Quid de Roberto Arlt ?
- C’est d’abord son nom qui nous a plu, mystérieux, à la limite de l’imprononçable, hérissé de consonnes érectiles et barbares. C’est un écrivain dont les bouquins ont longtemps été impossibles à dénicher en France mais son patronyme revenait souvent sous la plume d’auteurs comme Julio Cortazar, Roberto Bolano, Alan Pauls, Cesar Aira. On en parlait comme d’un écrivain un peu hérétique, problématique, grammairien maladroit, styliste hirsute. Il n’en fallait pas plus pour nous intriguer. Je ne sais pas trop. On aimait bien dire “Arlt”. C’était presque hallucinogène pour nous de répéter ce nom comme un mantra bizarre, un code secret, je ne sais pas. Ce n’est pourtant paradoxalement pas notre écrivain de chevet. Il y a aussi une firme d’informatique allemande qui porte ce nom.
Comment fait-on en 2010, quand on écrit des chansons, des litanies comme Revoir la mer par exemple, pour sortir un disque ? Le tour des majors ? On sollicite un rendez-vous auprès de Valery Zeitoun ?
- On n’a pas fait le tour des majors, non. On a enregistré le disque à la maison et on l’a d’abord sorti en autoproduction. Il n’était alors disponible que par correspondance et aux concerts. Quelques journalistes s’y sont intéressés et on eu l’amabilité d’en rendre compte. Le label Almost Musique nous a contacté et proposé de le prendre en licence, voilà. Des litanies comme Revoir la Mer barrent peut-être l’accès à certaines radios adeptes du formatage (et sans doutes aux gros labels, oui, que l’époque a rendu frileux) mais n’empêchent en rien de faire des disques. Il sort tous les jours des albums bien plus expérimentaux que celui-ci, avec ou sans maison de disques.
Vos crédits sont rédigés en anglais, façon Murat période LE LIEN DÉFAIT. Esthétisme, clin d’œil – ce qui revient à la même chose - ou ambition d’envahir le marché anglo-saxon?
- Aucune ambition d’envahir quelque marché que ce soit mais l’anglais se lit partout, je ne vous l’apprend pas et nous tournons pas mal à l’étranger, États-Unis mais aussi Irlande, Norvège, Portugal, Espagne… C’était simplement plus pratique. Le disque est paru au Japon aussi.
Le voyage se poursuit puisque vous serez à l'affiche des deux soirées "Nouvelle voie de la chanson française" (avec Bertrand Belin, JP Nataf, Alexandre Varlet, Greg Gils, Robi & Wladimir Anselme) programmées sur l'île de La Réunion par Chloé Robineau au Théâtre en plein air de Saint-Gilles-les-Bains les 20 & 21 mai prochains. Le plus bel endroit sur Terre où donner un concert selon le ménestrel Francis Cabrel.

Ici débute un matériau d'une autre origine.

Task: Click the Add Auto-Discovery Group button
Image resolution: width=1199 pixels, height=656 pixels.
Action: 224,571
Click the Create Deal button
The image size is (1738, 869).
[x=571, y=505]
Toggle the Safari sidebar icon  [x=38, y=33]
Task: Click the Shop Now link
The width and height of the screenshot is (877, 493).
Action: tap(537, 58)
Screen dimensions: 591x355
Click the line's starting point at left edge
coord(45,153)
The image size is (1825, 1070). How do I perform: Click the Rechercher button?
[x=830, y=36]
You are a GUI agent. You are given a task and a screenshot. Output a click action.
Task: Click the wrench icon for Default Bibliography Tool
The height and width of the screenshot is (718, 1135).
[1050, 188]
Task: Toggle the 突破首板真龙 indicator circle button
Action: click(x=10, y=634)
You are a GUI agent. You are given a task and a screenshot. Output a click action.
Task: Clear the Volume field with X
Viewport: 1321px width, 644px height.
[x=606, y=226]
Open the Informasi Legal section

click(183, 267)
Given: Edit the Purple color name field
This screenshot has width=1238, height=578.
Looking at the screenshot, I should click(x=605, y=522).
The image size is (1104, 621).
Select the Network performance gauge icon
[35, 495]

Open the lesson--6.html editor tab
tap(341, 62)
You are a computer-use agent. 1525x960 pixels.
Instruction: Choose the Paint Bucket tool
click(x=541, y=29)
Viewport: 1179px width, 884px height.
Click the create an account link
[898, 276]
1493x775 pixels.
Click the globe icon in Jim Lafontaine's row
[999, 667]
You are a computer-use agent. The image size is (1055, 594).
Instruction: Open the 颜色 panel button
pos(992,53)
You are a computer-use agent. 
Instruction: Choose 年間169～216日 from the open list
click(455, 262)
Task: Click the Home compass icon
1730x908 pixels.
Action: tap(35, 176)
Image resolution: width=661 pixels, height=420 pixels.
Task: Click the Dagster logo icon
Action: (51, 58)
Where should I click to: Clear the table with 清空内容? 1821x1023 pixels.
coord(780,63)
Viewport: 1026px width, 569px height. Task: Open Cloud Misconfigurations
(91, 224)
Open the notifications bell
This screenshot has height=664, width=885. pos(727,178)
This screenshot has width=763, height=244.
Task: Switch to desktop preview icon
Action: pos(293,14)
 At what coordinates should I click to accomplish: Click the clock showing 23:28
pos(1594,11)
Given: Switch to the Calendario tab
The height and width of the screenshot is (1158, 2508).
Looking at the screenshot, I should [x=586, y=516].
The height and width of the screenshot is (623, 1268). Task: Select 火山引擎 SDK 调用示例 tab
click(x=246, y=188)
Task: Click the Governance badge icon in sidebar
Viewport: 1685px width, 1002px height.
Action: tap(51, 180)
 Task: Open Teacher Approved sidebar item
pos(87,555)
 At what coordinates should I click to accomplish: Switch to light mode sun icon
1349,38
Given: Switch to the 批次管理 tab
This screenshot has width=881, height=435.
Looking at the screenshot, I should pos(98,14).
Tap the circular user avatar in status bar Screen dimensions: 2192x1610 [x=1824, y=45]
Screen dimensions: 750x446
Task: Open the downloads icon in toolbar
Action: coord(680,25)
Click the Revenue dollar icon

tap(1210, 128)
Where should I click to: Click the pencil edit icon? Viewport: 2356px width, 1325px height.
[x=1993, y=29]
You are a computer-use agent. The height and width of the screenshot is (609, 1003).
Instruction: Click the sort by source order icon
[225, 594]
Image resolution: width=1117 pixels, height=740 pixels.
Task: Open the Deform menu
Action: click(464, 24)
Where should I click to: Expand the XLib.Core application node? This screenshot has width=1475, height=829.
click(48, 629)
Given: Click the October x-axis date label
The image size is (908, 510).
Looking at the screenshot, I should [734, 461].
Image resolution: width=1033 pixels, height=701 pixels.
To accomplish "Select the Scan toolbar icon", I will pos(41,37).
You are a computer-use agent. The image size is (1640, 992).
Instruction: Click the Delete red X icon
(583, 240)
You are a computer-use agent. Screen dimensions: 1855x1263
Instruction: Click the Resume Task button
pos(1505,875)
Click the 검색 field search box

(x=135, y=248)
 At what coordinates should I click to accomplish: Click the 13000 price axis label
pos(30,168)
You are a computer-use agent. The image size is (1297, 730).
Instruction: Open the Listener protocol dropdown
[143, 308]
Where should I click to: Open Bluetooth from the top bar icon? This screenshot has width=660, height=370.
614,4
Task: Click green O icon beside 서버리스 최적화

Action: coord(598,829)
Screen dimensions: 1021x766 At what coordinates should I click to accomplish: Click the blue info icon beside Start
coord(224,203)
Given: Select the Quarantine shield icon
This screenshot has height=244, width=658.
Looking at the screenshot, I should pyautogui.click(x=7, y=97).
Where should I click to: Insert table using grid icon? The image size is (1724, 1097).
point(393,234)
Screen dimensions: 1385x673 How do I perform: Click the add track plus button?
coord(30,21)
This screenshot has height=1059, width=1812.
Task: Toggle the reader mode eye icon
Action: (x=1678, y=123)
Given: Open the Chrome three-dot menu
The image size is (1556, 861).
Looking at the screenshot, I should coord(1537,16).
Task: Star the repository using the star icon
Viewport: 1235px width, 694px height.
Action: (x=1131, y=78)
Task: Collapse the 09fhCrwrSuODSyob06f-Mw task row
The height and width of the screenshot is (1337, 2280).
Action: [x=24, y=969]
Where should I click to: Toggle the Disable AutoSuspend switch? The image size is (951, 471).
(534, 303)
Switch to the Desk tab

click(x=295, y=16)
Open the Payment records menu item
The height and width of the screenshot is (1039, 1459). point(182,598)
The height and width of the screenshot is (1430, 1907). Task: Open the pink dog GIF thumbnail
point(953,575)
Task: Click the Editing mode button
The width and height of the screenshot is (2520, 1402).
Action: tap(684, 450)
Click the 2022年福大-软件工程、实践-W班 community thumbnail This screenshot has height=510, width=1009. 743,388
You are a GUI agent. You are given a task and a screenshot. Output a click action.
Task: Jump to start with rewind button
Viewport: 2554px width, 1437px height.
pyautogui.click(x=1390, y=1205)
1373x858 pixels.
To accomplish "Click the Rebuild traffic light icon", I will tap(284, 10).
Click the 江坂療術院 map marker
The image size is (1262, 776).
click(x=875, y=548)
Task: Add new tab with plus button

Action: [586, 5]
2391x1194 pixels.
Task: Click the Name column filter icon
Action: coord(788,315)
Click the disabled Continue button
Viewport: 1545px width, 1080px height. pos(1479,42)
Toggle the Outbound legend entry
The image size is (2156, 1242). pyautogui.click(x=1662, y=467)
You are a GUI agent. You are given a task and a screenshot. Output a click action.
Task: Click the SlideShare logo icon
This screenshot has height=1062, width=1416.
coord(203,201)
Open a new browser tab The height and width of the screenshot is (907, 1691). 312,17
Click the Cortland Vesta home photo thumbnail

- Nous allons découvrir la Réunion pour la première fois. Nous n’en connaissons que ce qu’on nous en a dit, ou ce que nous en avons vu sur des images. C’est assez pour rêver mais pas suffisant pour se faire une idée à priori. Personnellement j’aime arriver vierge d’a-priori sur les territoires que je ne connais pas. Daniel Waro m’intéresse beaucoup par exemple. J’ai encore lu récemment un passionnant entretien qu’il a donné à Richard Robert (et qu’on peut relire sur le beau webmagazine de ce dernier “L’Oreille Absolue”). Je ne connais malheureusement que très superficiellement son œuvre. Je compte bien réparer ça !... Pour en revenir à ce festival courageusement monté par Chloé, nous nous réjouissons de venir avec tous ces merveilleux copains. Ils sont rares et talentueux.